Two veteran voices of songcraft have three Central Kentucky shows this weekend

·6 min read

On their newest albums, Steve Earle and Mary Chapin Carpenter sing of personal reflection and, to a degree, fate through metaphors of movement.

For veteran Texas song stylist Earle, the song is “Wheels,” a work that views a world in unstoppable motion offering a destination that is inevitable but uncertain. “If I took a rollin’ wheel and rolled it ten times ‘round,” he sings. “Would it travel far from here? Would it just go ‘round?”

Curiously, the song is not one of Earle’s own compositions. It is instead a pick from the 10 tunes penned by one of his prime Lone Star inspirations, Jerry Jeff Walker, cut for the aptly titled 2022 tribute album “Jerry Jeff.”

New Jersey-born Carpenter ponders a life journey viewed partially through a glimpse in the rearview mirror but with a more pronounced focus on the hopeful road in front of her. “Hold the world and trust the wait. The road back home is never straight. Bang the drum and keep the faith.”

The song is “Farther Along and Further In,” the leadoff track to her 2020 album “The Dirt and the Stars.” Its eloquence is heightened further in a solo acoustic version from 2021’s “One Night Lonely,” which was recorded live without an audience at Wolf Trap in Vienna, Va. at the height of COVID lockdown.

This weekend, these roads lead both artists, each a lasting and distinct voice of Americana-bred songcraft, to Central Kentucky. Earle will perform with his longstanding band The Dukes in concert in Lexington at The Burl. Carpenter will serve up two shows over two evenings – at the Amp in Gethsemane and Equus Run Vineyards in Midway.

Though representing sounds as specific stylistically as they are regionally and personalities that remain remarkably different, Earle and Carpenter share many commonalities. They are only three years apart from each other in age (67 and 64, respectively), released their debut albums with a year of each other (1986 and 1987) and both walked the high wires of commercial country music that culminated in performances at Rupp Arena, albeit as opening acts (Earle for Hank Williams, Jr. in 1988 and Carpenter for Vince Gill in 1992), before adjusting their careers to their own artistic preferences.

Steve Earle’s tribute albums ‘to say goodbye’

It was the dramatic arc of Earle’s early career that established his artistic profile and, perhaps, still carries the greatest weight with his audience. The 1986 breakthrough of his debut album “Guitar Town” established a songwriter full of Texas-bred swagger and sensitivity. By the end of the decade, though, the swagger won out, sending Earle into incarceration and recovery from severe drug dependencies. His re-emergence began in 1995 and has roared full steam ahead ever since. Over the last three decades he has issued albums that touched on blues and bluegrass, music marked by a strong socio-political consciousness and collaborative works.
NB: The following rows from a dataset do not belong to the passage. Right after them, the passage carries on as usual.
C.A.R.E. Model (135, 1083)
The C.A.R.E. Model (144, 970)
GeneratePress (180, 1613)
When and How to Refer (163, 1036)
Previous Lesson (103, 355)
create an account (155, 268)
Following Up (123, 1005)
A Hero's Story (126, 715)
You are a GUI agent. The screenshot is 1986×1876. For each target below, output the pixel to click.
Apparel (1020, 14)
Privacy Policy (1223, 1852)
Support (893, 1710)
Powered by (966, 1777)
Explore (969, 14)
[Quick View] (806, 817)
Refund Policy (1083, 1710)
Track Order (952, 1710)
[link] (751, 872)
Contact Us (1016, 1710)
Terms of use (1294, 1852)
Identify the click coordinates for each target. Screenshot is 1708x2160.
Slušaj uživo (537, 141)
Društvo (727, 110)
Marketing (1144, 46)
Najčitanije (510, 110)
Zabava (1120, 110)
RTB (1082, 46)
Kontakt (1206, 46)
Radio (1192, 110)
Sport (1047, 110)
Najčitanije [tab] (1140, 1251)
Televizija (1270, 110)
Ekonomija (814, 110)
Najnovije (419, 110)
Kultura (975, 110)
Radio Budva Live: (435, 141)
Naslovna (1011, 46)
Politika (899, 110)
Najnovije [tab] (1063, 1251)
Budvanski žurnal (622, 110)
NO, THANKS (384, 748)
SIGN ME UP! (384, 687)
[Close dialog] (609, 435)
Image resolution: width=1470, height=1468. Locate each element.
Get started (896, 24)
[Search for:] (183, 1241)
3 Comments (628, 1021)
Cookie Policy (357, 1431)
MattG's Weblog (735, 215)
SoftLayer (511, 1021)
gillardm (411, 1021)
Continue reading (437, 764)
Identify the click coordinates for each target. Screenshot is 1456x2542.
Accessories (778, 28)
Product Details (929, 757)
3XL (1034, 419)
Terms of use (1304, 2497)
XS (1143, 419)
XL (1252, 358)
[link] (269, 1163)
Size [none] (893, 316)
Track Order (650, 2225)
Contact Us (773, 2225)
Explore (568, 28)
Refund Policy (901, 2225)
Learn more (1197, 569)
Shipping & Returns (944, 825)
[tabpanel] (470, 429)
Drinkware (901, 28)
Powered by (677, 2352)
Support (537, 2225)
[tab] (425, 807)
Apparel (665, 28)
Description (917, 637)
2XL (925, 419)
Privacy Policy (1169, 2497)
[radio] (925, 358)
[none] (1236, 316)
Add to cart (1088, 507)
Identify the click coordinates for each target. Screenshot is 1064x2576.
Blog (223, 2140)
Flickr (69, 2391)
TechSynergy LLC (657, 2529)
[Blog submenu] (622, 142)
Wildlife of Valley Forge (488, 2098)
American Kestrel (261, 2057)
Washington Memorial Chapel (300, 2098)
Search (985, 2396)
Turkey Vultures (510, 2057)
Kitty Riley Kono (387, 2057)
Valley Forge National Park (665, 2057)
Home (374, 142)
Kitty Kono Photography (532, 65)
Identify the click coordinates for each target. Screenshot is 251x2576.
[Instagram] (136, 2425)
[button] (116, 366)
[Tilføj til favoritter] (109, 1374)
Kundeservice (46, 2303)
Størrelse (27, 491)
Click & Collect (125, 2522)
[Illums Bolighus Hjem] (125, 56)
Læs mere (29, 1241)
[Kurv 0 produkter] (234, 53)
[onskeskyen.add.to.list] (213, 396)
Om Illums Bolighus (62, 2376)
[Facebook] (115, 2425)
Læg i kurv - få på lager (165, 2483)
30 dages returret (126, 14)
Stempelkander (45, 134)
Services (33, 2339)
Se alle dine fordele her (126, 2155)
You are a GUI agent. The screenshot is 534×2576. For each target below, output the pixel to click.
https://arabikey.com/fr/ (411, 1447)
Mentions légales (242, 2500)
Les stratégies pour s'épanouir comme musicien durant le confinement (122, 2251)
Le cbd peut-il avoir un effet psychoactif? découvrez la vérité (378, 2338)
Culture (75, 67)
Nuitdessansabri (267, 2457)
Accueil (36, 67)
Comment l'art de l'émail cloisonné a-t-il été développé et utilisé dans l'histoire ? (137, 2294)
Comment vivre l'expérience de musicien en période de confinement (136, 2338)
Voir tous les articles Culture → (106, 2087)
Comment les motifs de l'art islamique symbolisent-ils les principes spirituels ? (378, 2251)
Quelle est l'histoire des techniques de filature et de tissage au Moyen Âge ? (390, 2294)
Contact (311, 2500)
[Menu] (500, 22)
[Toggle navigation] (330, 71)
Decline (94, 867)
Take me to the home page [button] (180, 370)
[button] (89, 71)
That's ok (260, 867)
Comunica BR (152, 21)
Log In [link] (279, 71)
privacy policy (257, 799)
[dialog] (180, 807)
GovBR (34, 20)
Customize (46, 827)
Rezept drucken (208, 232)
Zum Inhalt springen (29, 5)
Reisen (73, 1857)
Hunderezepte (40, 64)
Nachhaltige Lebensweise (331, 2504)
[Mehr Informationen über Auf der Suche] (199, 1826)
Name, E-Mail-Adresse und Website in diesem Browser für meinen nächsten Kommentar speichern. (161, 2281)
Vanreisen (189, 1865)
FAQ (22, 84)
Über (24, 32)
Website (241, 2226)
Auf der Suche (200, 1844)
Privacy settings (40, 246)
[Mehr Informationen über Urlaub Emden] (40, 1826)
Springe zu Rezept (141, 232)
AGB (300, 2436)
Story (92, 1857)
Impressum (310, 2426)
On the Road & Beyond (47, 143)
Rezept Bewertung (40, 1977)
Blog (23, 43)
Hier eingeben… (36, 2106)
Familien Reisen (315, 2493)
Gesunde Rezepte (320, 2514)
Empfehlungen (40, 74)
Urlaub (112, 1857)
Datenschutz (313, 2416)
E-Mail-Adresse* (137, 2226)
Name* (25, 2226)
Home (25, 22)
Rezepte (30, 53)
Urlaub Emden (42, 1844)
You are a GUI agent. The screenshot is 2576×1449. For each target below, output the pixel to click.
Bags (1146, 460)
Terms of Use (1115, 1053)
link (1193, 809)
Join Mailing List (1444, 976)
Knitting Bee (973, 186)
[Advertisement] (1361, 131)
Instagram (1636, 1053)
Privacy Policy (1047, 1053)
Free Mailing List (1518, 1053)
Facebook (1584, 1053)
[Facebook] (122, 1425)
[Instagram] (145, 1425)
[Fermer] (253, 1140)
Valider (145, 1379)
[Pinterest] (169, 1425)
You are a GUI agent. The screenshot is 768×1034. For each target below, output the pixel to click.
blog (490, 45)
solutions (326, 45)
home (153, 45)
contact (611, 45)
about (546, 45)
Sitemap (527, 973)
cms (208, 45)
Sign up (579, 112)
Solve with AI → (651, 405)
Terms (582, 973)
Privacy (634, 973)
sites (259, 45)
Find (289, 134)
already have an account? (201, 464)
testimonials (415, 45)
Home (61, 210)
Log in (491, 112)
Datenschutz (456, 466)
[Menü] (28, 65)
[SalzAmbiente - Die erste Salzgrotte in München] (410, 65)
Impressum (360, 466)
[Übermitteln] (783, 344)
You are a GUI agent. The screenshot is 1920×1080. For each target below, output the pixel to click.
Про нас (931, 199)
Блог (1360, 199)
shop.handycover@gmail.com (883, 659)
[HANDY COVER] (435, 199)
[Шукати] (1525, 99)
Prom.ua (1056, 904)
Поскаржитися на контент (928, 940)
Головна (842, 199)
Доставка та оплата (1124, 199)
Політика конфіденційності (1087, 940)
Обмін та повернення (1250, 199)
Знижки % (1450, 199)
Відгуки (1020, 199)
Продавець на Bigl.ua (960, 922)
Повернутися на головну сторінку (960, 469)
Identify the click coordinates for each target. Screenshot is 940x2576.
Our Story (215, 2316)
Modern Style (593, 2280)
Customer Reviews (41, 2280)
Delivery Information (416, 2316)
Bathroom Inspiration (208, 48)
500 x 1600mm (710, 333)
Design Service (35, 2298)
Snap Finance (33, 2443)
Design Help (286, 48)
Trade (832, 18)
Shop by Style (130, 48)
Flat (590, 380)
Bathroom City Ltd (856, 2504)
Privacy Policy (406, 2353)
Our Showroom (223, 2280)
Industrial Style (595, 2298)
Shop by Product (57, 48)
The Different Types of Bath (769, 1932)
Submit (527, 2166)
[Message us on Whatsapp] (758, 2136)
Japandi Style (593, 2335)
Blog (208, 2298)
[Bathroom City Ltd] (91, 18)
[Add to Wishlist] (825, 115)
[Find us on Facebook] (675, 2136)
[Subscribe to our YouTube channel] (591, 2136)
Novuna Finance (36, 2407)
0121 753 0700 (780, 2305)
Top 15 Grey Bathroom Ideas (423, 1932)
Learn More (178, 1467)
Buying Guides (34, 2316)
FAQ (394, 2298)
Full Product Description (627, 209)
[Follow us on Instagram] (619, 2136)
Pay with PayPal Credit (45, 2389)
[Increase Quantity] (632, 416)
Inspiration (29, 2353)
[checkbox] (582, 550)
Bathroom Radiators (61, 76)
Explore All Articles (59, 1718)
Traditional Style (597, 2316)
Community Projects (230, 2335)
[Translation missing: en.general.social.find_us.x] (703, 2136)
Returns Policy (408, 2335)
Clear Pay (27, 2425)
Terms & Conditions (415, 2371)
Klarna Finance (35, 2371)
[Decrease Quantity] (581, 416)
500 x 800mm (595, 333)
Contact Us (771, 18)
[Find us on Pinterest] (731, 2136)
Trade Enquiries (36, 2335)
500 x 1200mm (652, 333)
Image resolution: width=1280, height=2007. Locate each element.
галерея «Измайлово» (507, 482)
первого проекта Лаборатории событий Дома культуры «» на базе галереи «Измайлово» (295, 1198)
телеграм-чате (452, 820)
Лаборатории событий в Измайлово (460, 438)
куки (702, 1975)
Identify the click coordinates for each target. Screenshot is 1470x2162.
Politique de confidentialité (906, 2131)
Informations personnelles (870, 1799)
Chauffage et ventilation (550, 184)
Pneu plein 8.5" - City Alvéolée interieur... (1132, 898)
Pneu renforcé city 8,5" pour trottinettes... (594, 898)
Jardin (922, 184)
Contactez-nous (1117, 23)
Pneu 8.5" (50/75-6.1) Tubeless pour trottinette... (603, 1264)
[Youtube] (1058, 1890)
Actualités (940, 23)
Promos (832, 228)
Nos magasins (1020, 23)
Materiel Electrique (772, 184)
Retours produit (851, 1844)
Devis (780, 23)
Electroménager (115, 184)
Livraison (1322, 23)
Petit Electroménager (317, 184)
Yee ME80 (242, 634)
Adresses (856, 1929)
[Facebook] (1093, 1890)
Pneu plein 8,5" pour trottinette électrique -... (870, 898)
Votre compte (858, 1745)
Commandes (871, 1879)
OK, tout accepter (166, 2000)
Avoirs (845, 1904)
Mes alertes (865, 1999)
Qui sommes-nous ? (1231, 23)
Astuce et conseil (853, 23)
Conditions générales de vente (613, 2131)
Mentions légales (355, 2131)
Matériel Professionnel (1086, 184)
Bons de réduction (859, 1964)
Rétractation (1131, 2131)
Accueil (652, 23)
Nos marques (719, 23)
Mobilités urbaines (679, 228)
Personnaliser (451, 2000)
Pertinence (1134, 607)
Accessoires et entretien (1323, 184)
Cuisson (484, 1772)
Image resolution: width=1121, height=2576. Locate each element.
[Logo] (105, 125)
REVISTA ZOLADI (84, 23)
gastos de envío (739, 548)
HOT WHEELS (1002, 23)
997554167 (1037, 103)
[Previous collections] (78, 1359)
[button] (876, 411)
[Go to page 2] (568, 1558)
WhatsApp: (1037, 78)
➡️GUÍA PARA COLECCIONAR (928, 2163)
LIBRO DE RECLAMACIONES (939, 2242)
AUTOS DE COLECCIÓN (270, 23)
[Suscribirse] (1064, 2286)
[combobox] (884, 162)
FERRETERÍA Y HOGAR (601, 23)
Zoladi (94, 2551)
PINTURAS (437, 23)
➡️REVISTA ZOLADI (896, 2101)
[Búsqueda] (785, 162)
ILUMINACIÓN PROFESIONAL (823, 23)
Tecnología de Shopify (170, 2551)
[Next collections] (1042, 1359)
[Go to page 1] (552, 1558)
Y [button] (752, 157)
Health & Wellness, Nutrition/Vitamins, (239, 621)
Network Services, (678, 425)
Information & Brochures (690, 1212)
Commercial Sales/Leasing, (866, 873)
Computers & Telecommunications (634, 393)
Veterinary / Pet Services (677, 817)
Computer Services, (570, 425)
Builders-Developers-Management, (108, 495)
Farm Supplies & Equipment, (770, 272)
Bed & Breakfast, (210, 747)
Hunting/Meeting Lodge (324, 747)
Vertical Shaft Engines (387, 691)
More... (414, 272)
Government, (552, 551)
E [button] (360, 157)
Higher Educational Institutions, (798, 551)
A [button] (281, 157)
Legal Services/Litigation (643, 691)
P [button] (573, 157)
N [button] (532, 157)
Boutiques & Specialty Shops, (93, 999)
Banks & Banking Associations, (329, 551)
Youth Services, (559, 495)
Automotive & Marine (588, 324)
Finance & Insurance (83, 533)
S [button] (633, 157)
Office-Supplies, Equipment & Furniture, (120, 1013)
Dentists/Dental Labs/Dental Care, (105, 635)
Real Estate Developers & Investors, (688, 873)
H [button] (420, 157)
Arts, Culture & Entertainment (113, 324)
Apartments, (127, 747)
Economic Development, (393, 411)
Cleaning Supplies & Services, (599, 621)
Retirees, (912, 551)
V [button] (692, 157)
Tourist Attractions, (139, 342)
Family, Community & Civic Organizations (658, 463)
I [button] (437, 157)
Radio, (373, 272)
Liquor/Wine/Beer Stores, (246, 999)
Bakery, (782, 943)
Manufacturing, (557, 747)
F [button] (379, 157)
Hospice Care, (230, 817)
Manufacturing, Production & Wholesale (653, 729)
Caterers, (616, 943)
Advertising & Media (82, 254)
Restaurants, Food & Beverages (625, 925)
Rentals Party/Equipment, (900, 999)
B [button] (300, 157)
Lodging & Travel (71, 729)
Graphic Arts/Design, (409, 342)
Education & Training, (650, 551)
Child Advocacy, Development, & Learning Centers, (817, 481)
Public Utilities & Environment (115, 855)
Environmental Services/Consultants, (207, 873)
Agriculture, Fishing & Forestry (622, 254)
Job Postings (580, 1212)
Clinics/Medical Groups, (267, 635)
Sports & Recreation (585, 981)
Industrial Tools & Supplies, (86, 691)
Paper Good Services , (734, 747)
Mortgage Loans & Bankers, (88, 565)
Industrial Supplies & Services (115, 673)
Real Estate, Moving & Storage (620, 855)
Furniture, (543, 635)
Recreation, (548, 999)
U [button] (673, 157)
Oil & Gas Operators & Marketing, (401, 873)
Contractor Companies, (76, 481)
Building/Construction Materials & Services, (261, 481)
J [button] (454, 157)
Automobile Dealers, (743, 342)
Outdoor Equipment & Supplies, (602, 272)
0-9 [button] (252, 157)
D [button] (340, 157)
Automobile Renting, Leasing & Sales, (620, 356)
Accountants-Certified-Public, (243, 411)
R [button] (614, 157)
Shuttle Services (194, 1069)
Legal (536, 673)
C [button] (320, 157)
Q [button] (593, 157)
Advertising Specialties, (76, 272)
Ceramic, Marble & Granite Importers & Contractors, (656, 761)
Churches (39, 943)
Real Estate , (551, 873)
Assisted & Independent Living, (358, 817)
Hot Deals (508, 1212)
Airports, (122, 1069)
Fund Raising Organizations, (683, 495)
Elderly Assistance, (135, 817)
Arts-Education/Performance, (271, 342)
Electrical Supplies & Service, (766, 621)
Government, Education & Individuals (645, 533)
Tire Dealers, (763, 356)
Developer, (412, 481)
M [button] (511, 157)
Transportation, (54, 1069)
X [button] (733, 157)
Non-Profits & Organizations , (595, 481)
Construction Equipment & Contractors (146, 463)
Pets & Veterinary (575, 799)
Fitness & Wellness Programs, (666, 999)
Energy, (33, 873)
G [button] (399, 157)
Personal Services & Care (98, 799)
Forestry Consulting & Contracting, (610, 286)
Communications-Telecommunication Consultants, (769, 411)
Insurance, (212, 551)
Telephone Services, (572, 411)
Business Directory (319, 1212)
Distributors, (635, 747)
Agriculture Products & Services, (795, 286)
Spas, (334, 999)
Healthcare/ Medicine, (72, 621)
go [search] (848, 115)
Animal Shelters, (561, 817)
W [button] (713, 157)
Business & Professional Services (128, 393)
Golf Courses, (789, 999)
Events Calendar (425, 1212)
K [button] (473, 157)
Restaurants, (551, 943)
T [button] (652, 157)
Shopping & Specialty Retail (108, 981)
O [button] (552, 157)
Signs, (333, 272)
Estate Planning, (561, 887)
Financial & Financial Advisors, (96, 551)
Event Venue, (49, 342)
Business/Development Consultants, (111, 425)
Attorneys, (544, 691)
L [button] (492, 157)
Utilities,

Steve Earle’s performance at The Burl will be with his longstanding band The Dukes. The rock, country and folk singer-songwriter has released 22 albums.
Steve Earle’s performance at The Burl will be with his longstanding band The Dukes. The rock, country and folk singer-songwriter has released 22 albums.

Curiously, four of Earle’s last 10 albums have been tribute records. Three were dedicated to a pack of elder Lone Star songwriters who served as primary songwriting influences – 2009’s “Townes” (for Townes Van Zandt), 2019’s “Guy” (for Guy Clark) and the newly released “Jerry Jeff” (for Jerry Jeff Walker). Though released following the deaths of all three artists, the records aren’t simple eulogies. They were imbibed with spirits inherent in great Texas music, from the dance hall echoes of their arrangements to the literary but very human detail of their lyrics.

That’s especially true of “Jerry Jeff,” where the breadth of Walker’s storytelling prowess is underscored by Earle with accents that shift from celebratory (“Hill Country Blues” with its giddy sing-a-long chorus) to the stark (the album closing “Old Road,” which uses only Earle’s ragged harmonica colors as accompaniment).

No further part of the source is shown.